Variedades

Produções revivem James Baldwin e questionam a Constituição americana

Eu Não Sou Seu Negro baseia-se no texto inacabado de James Baldwin (1924-1987), Remember This House, confiado ao cineasta Raoul Peck. Baldwin foi um intelectual completo. Romancista, ensaísta, dramaturgo e ativista pelos direitos civis, por não suportar o racismo deixou seu país e instalou-se em Paris, em 1948. Colocou-se sob proteção de outro escritor negro e americano, o comunista Richard Wright, que já estava lá e frequentava gente como Jean-Paul Sartre, Simone de Beauvoir e Boris Vian.
Em Paris, publicou alguns dos seus mais importantes textos. Mais tarde voltou, ao perceber que sua presença nos EUA era importante na luta pelos direitos civis.

Nesse manuscrito entregue ao editor e que depois ficou com Peck, Baldwin recorda-se dos amigos ativistas – Medgar Evers, Malcolm X e Martin Luther King. Os três assassinados antes de completarem 40 anos de idade.

O filme aproveita-se tanto do texto (narrado pelo ator Samuel L. Jackson) como de entrevistas gravadas por Baldwin ao longo da vida. Como costuma acontecer com os documentários norte-americanos, este também dá show pela abundância de material, típica dos países que prezam sua memória.

Do documentário emerge não apenas a figura vigorosa de Baldwin, mas toda uma era de lutas por afirmação de direitos, recuperada com imagens de cinejornais e filmes. Há um debate intenso em meio a essa batalha civil. Ela se daria melhor pela via pacífica, como queria o Doutor King? Ou pela violência, como defendiam Malcolm X e os Panteras Negras?

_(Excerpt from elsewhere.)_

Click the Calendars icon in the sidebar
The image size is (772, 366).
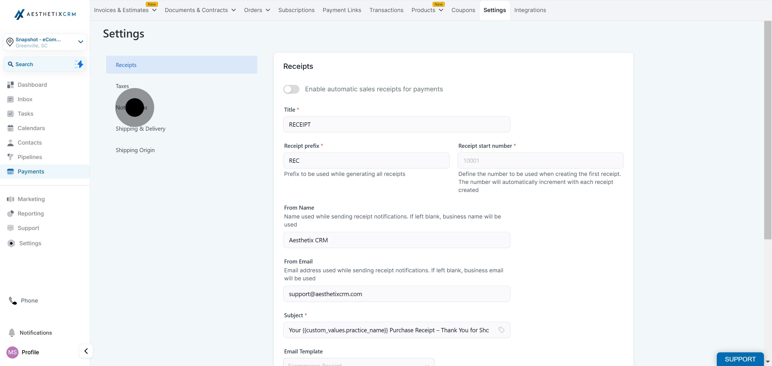pyautogui.click(x=10, y=128)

A figura de Baldwin é, entre todas, impressionante. Vemos a figura do polemista destemido, que jamais abaixava a cabeça em uma discussão, mesmo em circunstâncias adversas. Sua luta particular era contra a imagem do “negro bom”, confiável, o “negro de alma branca”, na expressão racista brasileira. Sua batalha era contra o romance A Cabana do Pai Tomás, de Harriet Beecher Stowe, levado às telas e que no Brasil virou até novela de televisão com Sérgio Cardoso.

Baldwin era intelectual agudo. Sabia desmontar armadilhas ideológicas, mesmo quando estas tomam a aparência de concessão humanista aos desfavorecidos. O filme encontra todo o significado nesse título: Eu Não Sou Seu Negro, sendo que esse possessivo expressa a afirmação da igualdade, que vai além da tolerância. É brilhante.

Já A 13.ª Emenda (disponível na Netflix), de Ava DuVernay, é outro documentário poderoso, que examina, como ponto de partida, um aspecto dúbio da Constituição americana. A emenda, que aboliu a escravidão, diz em seu texto: “Não haverá, nos Estados Unidos, ou em qualquer lugar sujeito à sua jurisdição, nem escravidão, nem trabalhos forçados, salvo como punição de um crime pelo qual o réu tenha sido devidamente condenado”.

Essa ressalva, defendem os ativistas, permitiu que a escravidão prosseguisse, ainda que por outros meios, através da condenação. Criou-se um aparato jurídico com tendência à criminalização dos negros. Hoje, os EUA têm a segunda população carcerária do mundo (“perdendo” apenas para a China) e total desproporção entre os porcentuais dos negros na população geral e entre os encarcerados.

O filme examina tanto essas disposições práticas do racismo – criar um exército de reserva de mão de obra barata – quanto ideológicas. Por exemplo, um clássico como O Nascimento de Uma Nação (1915), de D.W. Griffith funda as bases da construção ideológica do negro como ser violento, sensual e propenso ao crime. DuVernay dá voz a esse debate ideológico sustentado por décadas e mostra extraordinária capacidade de sintetizar material tão rico.
As informações são do jornal O Estado de S. Paulo.